Building it was an enormous undertaking. Four 80-ton pods and one balcony rest on variable-length concrete and steel stems that rise from a ravine. The stems vary in height from 14 to 20 feet, and taper up from 5 feet at ground level to 3 feet at the top. Johnson’s trademark was his use of earth forms and sand moldings; builders Peter Strong and William Ashton made the stems in molds they dug in the ground on the site.
That was the easy part. The problem was getting the pods to the top of the stems. “After several failed attempts, the decision was made to construct the pods in two parts, a bottom and a top,” says the Town of Perinton website. “The pod bases were formed in 30-foot ‘pie-pan’ molds of concrete and polyurethane. Lifted into place, they were reinforced with concrete and steel rods, and a rim of the same materials was added for stability. The tops were molded over a hill of sand, reinforced and insulated, and successfully moved into place. Steel and concrete floors connect the segments.”
On the inside
All of Johnson’s architecture, whether it’s a church or an office building, reflects a unified, integrated, artistic expression accomplished by using local Rochester artists, including potter and ceramist Marguerite Antell. In the Mushroom House, a banquet of art begins in the foyer with Marguerite’s hand-fashioned porcelain lighting fixtures and sculptured walls inlaid with colorful glass dots. They sparkle in the sunlight and shimmer in the moonlight.

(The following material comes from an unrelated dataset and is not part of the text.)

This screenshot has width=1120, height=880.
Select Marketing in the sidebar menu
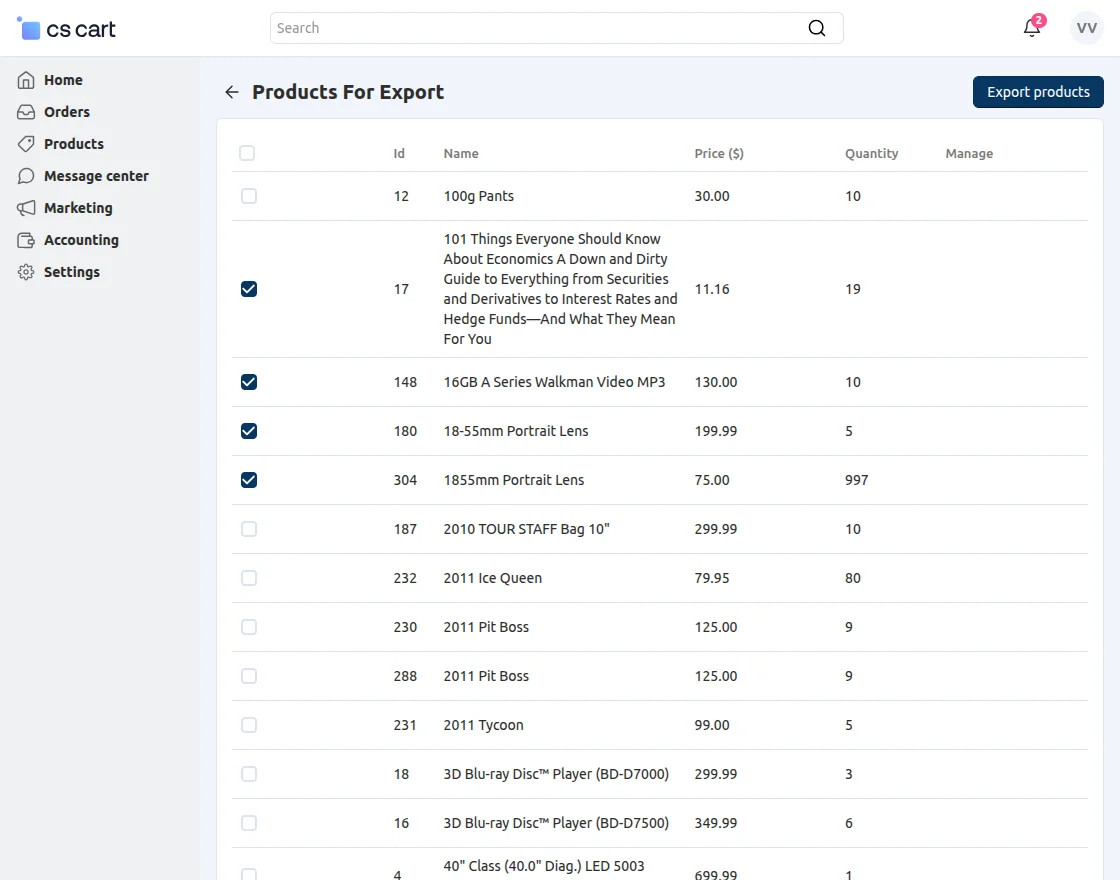pyautogui.click(x=77, y=207)
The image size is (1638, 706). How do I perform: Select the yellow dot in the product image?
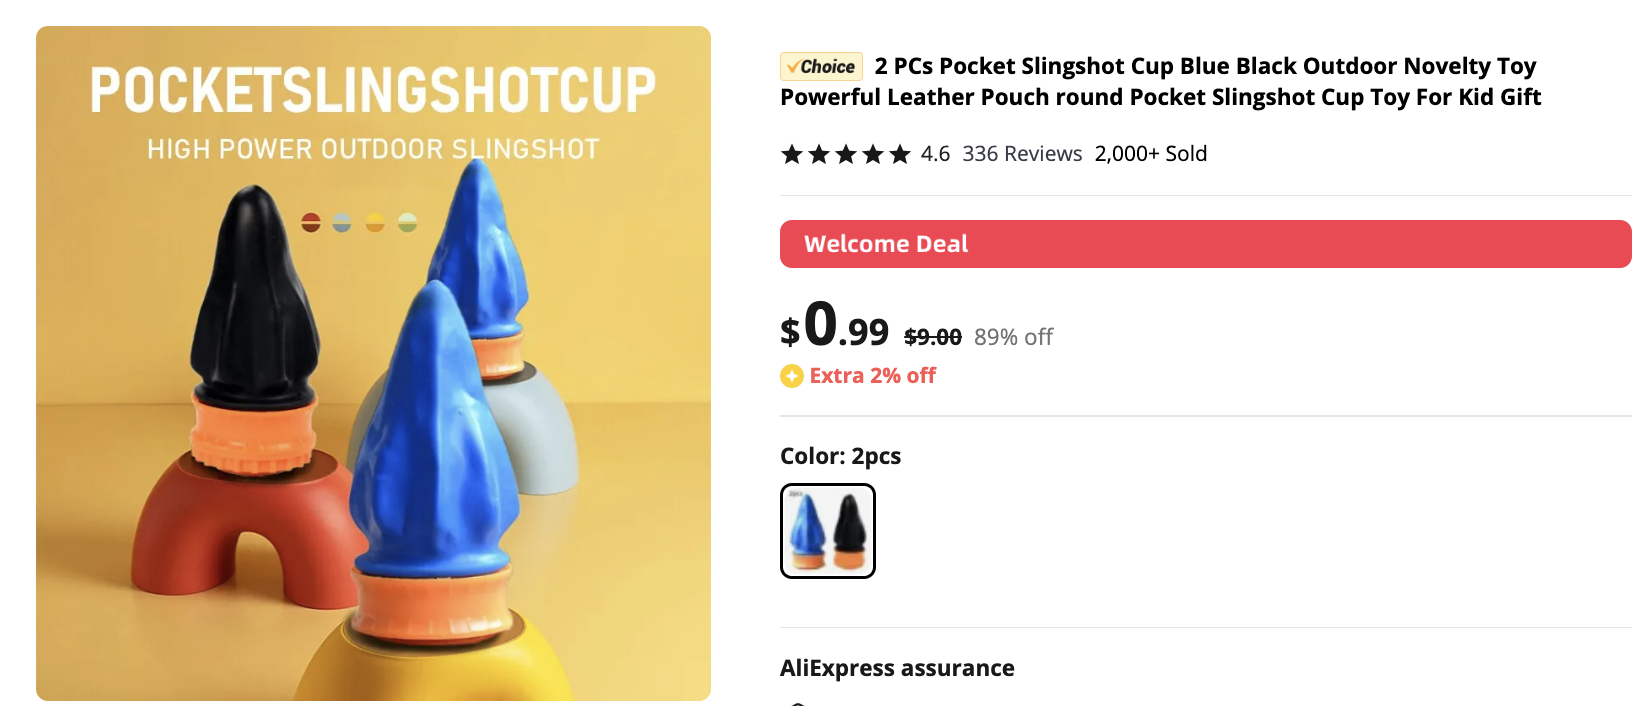point(375,222)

There is no question that the three-bedroom, three-bathroom, 4,168-square-foot home is designed for entertaining. Throughout the decades the Mushroom House played host to benefit functions and private parties. On a tour of the home, I could picture men in leisure suits and women in large-floral-print dresses and platform shoes, meeting and greeting one another in groups that overflowed onto the patio pod that overlooks a tiered waterfall.

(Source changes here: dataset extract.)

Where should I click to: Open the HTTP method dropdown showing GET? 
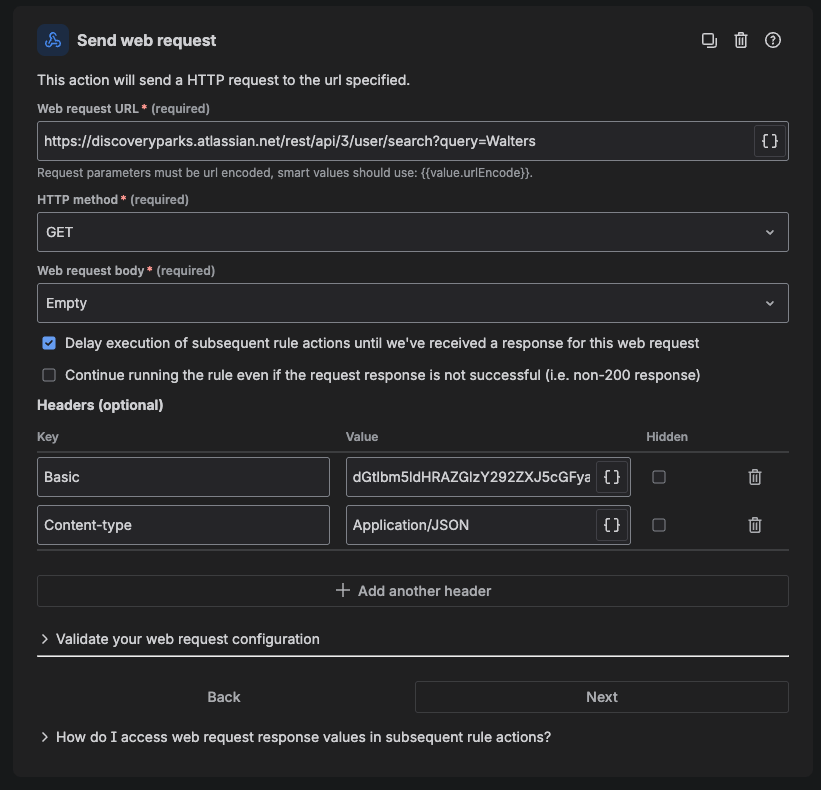click(x=412, y=231)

Throughout, the experimentation with geometric design works with the warm brown hues, textured walls, lampshades and the molded furniture that frames the lighter walls and ceilings.
Time for a change
The Antell’s sold their home in 1996, and since then it has had only two other owners. Current resident Steve Whitman is Marguerite’s nephew. In 2001, Whitman and his wife, Christine, commissioned original architect James Johnson to create a great-room addition overlooking a creek, waterfall and outdoor hot tub. It links to the original house by a Gaudi-inspired tunnel decorated with Marguerite’s tiles and the work of local artist and sculptor Pepsy Kettavong. The free-form tunnel and stairs are illuminated with tiny recessed lights like stars. Some claim that a stroll through this shimmering stretch takes years off your age. Stop into the guest bathroom for a look in a mirror framed in red glass and decide for yourself.